Would you retype the lines from the one that holds "Where should I" to the final line of the entries below, both ends included and exactly as written, but without pictures?

*** Data

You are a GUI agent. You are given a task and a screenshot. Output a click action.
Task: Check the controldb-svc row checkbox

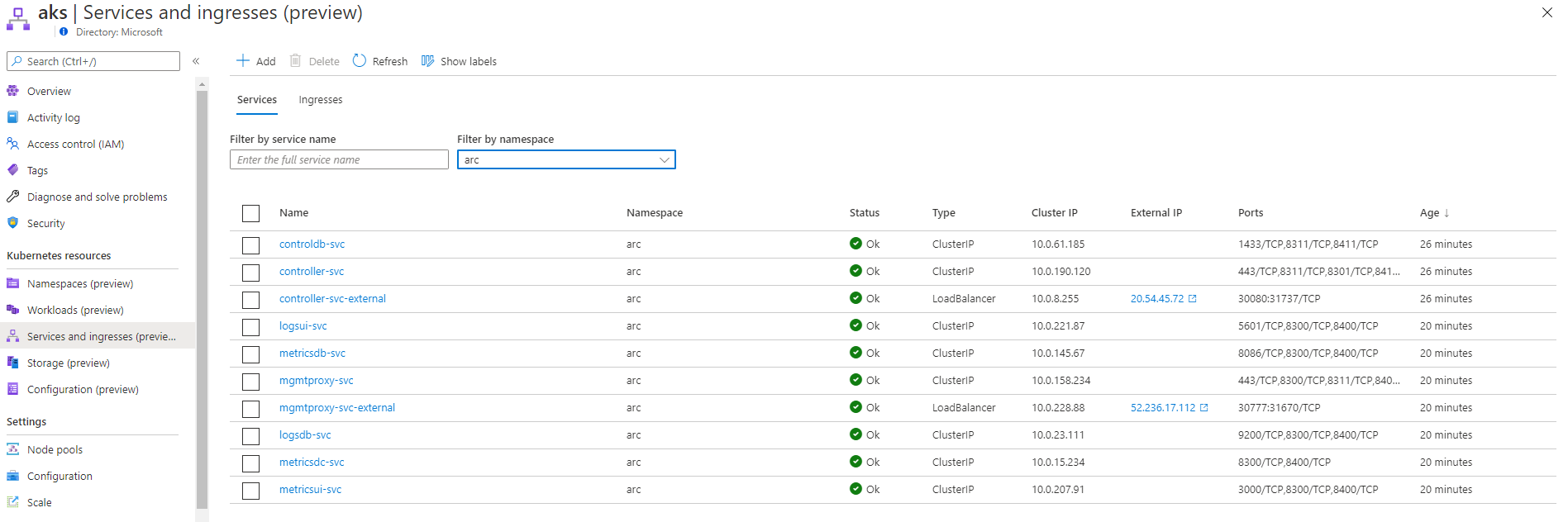(x=251, y=245)
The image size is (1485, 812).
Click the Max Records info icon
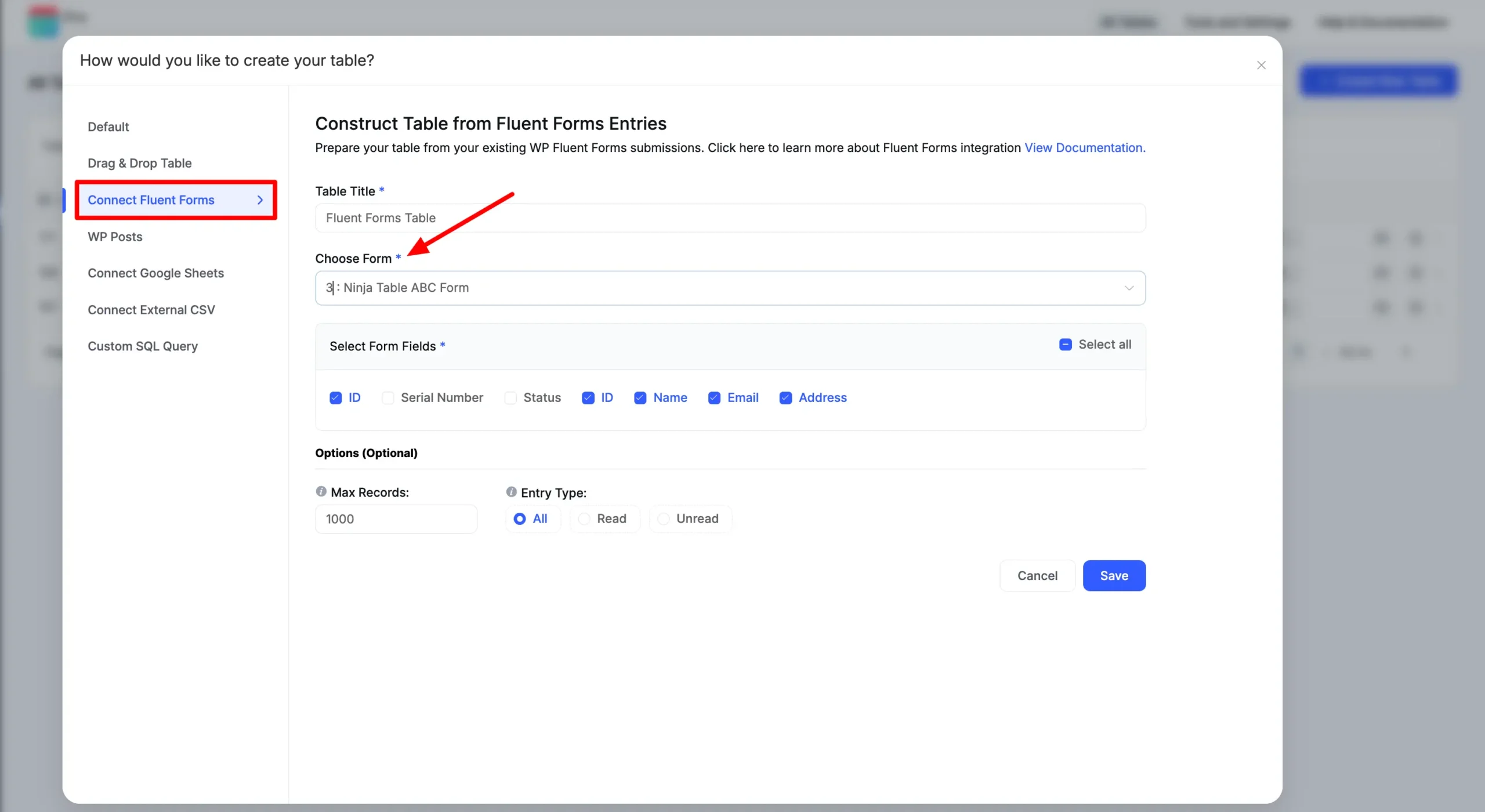(321, 491)
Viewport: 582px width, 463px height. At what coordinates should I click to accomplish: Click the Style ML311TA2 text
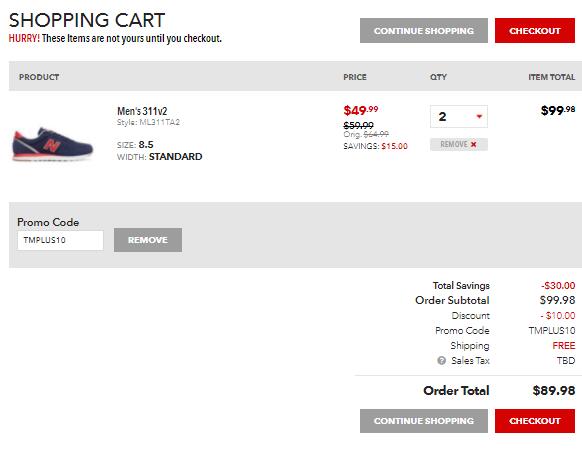point(148,122)
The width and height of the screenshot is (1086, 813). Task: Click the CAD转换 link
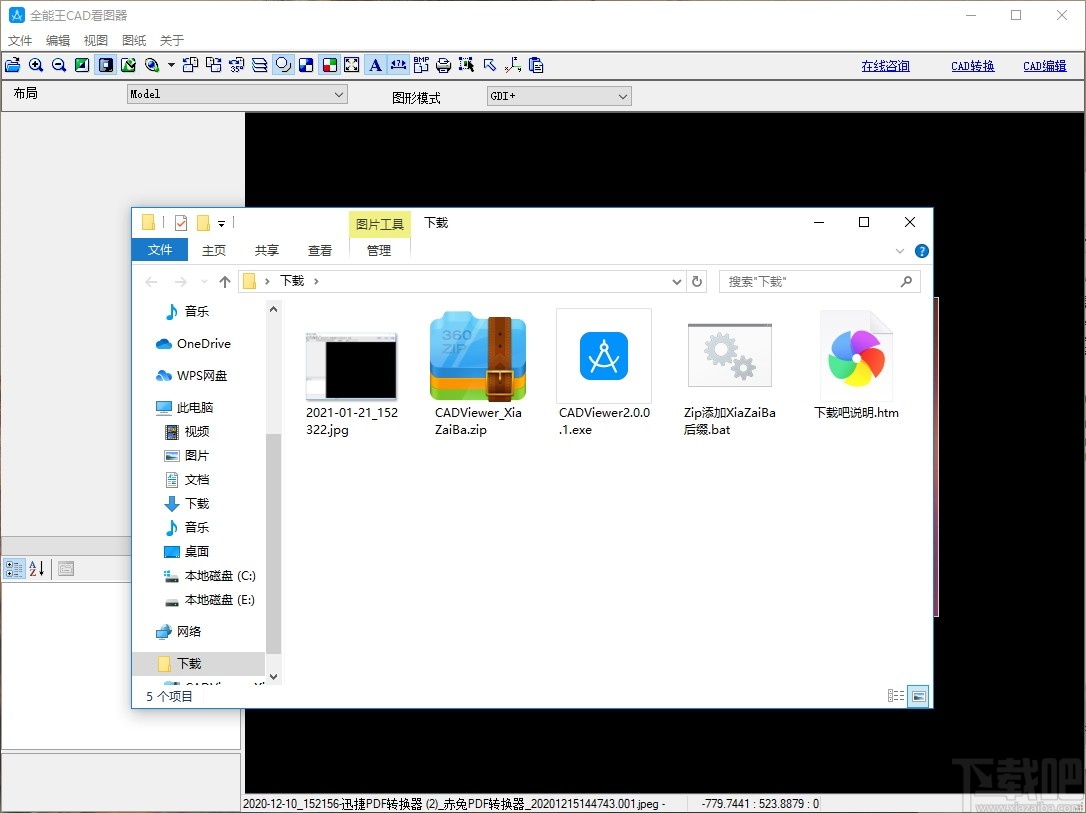click(x=972, y=66)
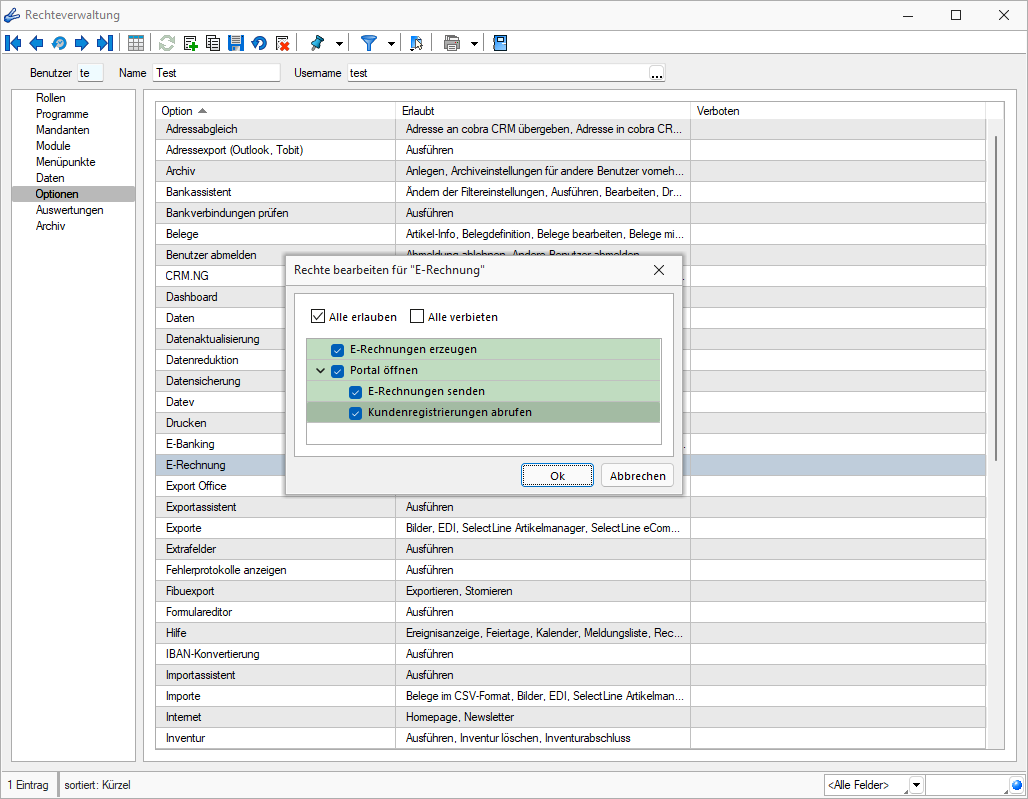1028x799 pixels.
Task: Open 'Auswertungen' in the left navigation
Action: 69,210
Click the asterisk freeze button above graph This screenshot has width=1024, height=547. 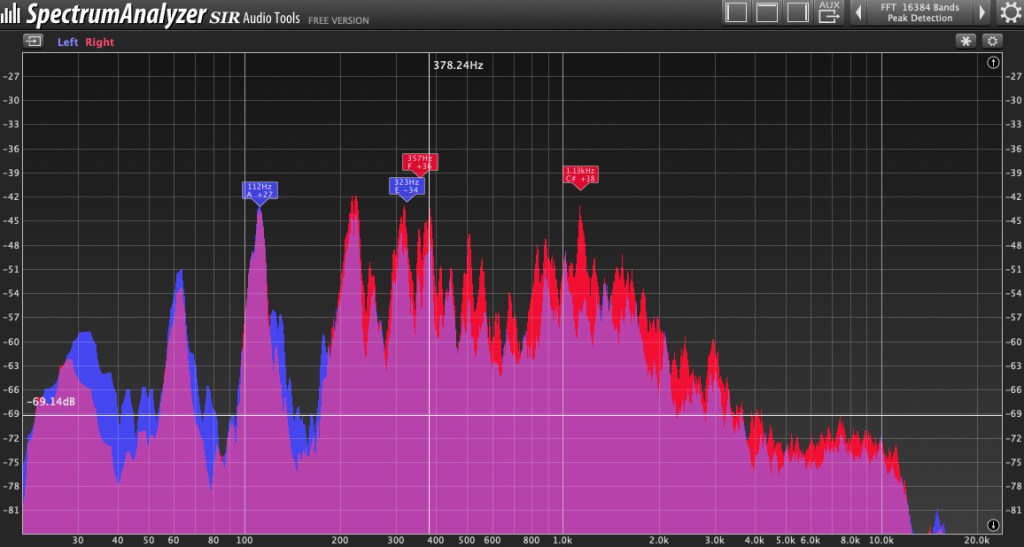tap(965, 41)
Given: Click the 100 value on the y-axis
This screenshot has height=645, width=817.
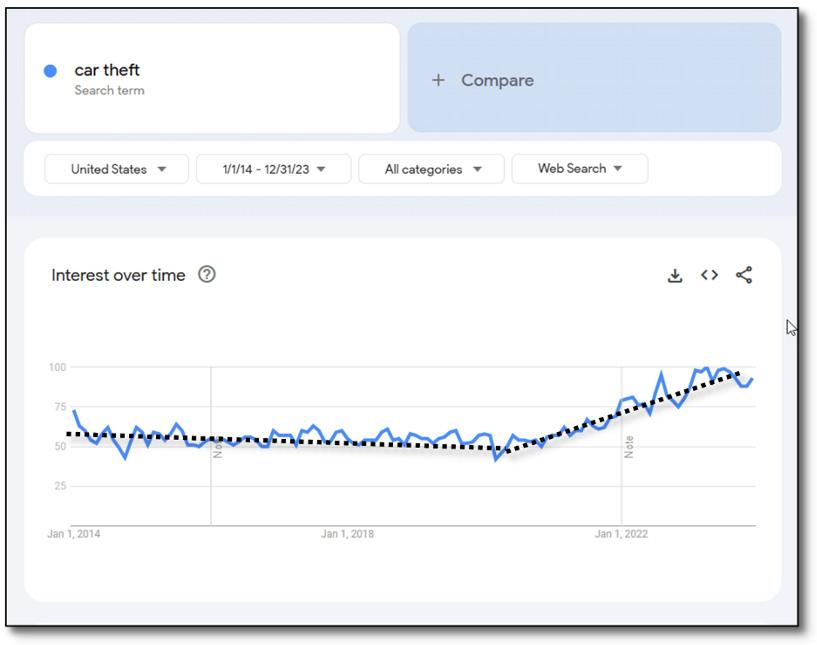Looking at the screenshot, I should point(57,368).
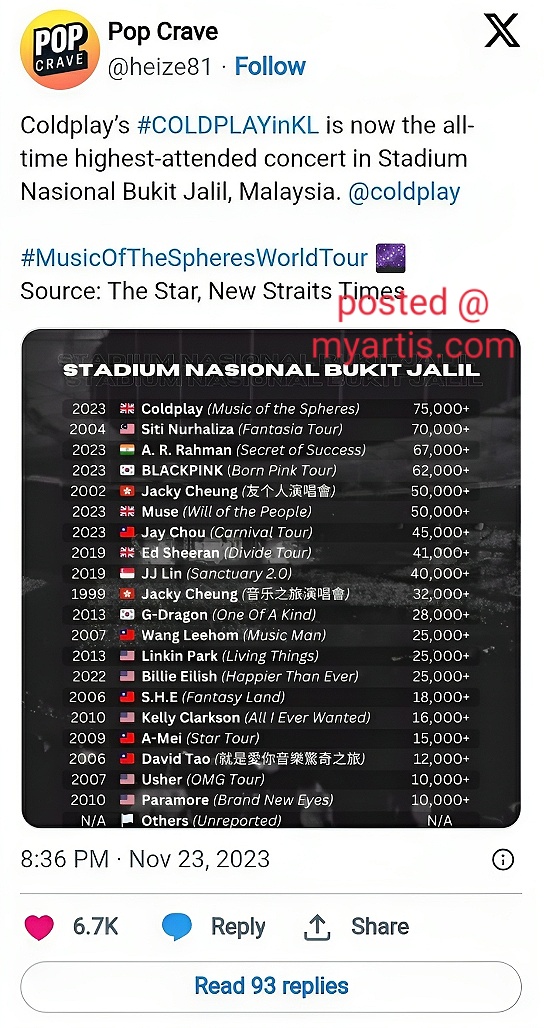Open the tweet timestamp 8:36 PM

tap(145, 860)
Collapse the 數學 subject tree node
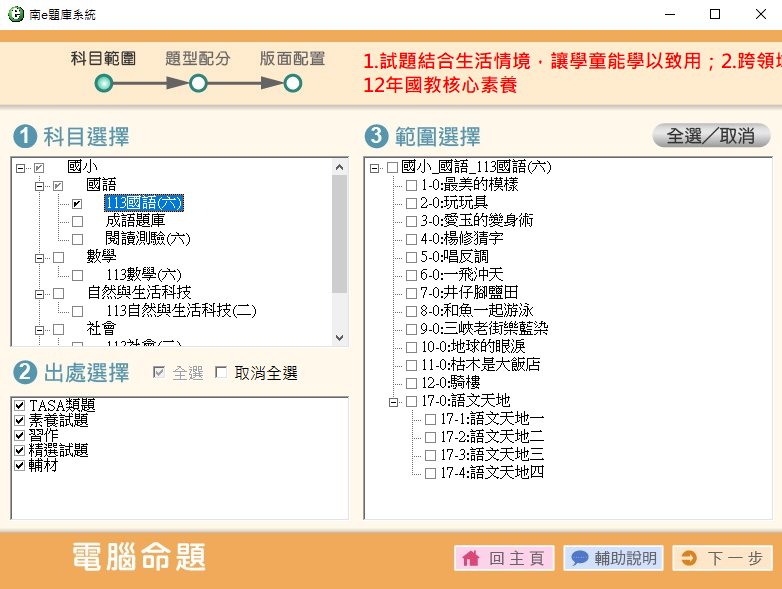The height and width of the screenshot is (589, 782). (x=40, y=257)
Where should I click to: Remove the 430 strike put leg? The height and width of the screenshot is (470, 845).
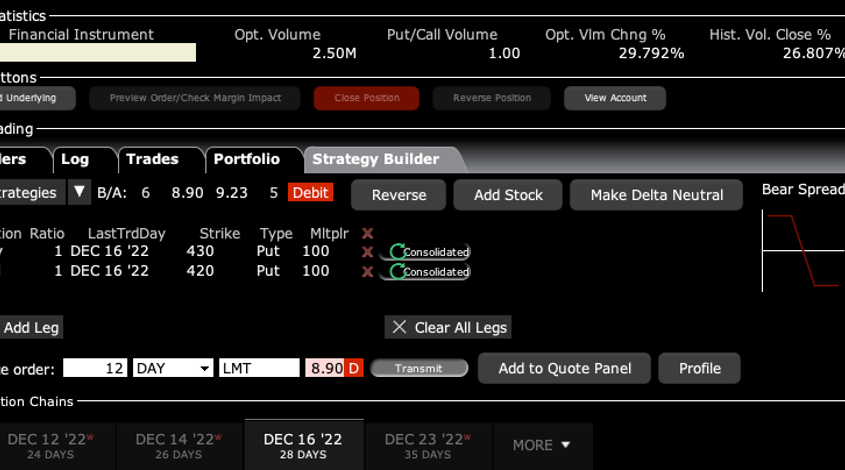pos(368,252)
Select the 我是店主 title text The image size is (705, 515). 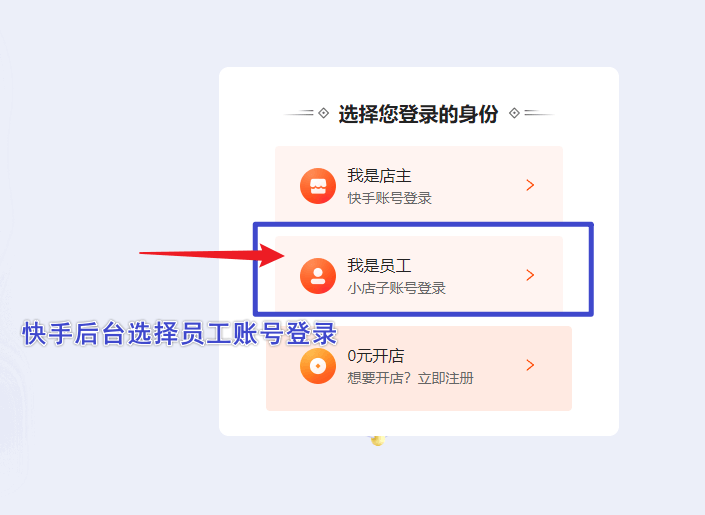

******

Answer to this task ::
Where should I click to: Remove the 430 strike put leg? The height and width of the screenshot is (470, 845).
pos(368,252)
Select the 我是店主 title text The image size is (705, 515). 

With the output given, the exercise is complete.